Re: JavaMemoryModel: Class initialization safety is hard

From: Paul Haahr (haahr@jivetech.com)
Date: Fri Jul 09 1999 - 18:15:35 EDT


Bill Pugh wrote, replying to Joshua Bloch:
> I disagree with your analysis above. I believe the appropriate
> section is 12.4.1: [...]
>
> Section 12.4.2 would prevent another thread from running the clinit
> method of a class if another thread had already started it. But it
> doesn't guarantee class initialization safety.
>
> The problem is the word _first_ in:
>
> >A class or interface type T will be initialized at its first active
> >use, which occurs if:
>
> What does "first" mean in a multi-processor system? This is worse
> than general relativity: it isn't just that different yardsticks are
> used to measure time on different processors. Time doesn't even have
> the same linear ordering on different processors.

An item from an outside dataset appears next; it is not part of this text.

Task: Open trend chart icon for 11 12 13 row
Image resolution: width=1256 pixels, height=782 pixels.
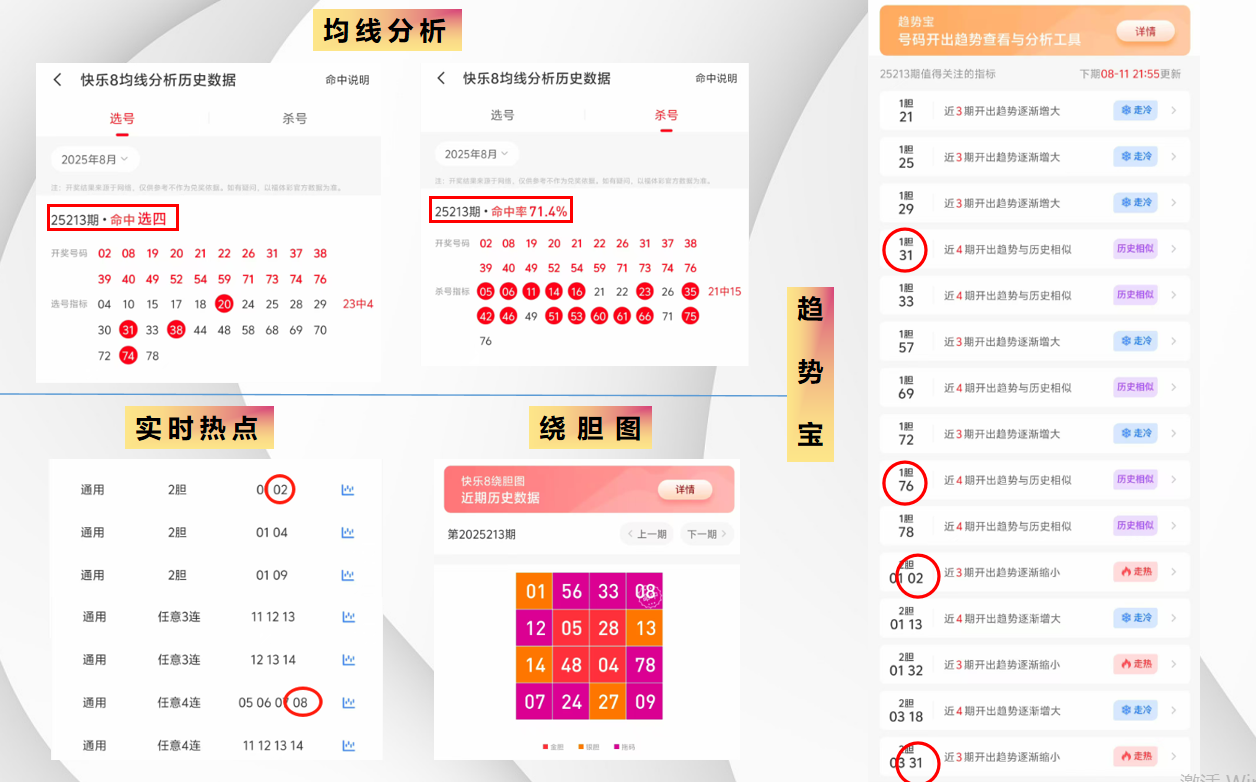Action: (x=348, y=617)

I fear it's more ambiguous than that. Going back to section 12.4.2,
there's this text:

  [the virtual machine] assumes that the Class object has already been
  verified and prepared, and that the Class object contains state that
  indicates one of four situations:

    * This Class object is verified and prepared but not initialized.
    * This Class object is being initialized by some particular thread T.
    * This Class object is fully initialized and ready for use.
    * This Class object is in an erroneous state, perhaps because the
      verification or preparation step failed, or because initialization
      was attempted and failed.

My interpretation of this section is that the VM must discriminate among
these four situations in a manner that is safe for its implementation.
That is, detecting that a class is ``fully initialized'' must be a
multiprocessor-safe operation in an MP implementation.

On the other hand, I suspect it's possible to determine that the Class
object is fully initialized without doing any memory barriers. (We can
all imagine variants of the double-check idiom which get there.)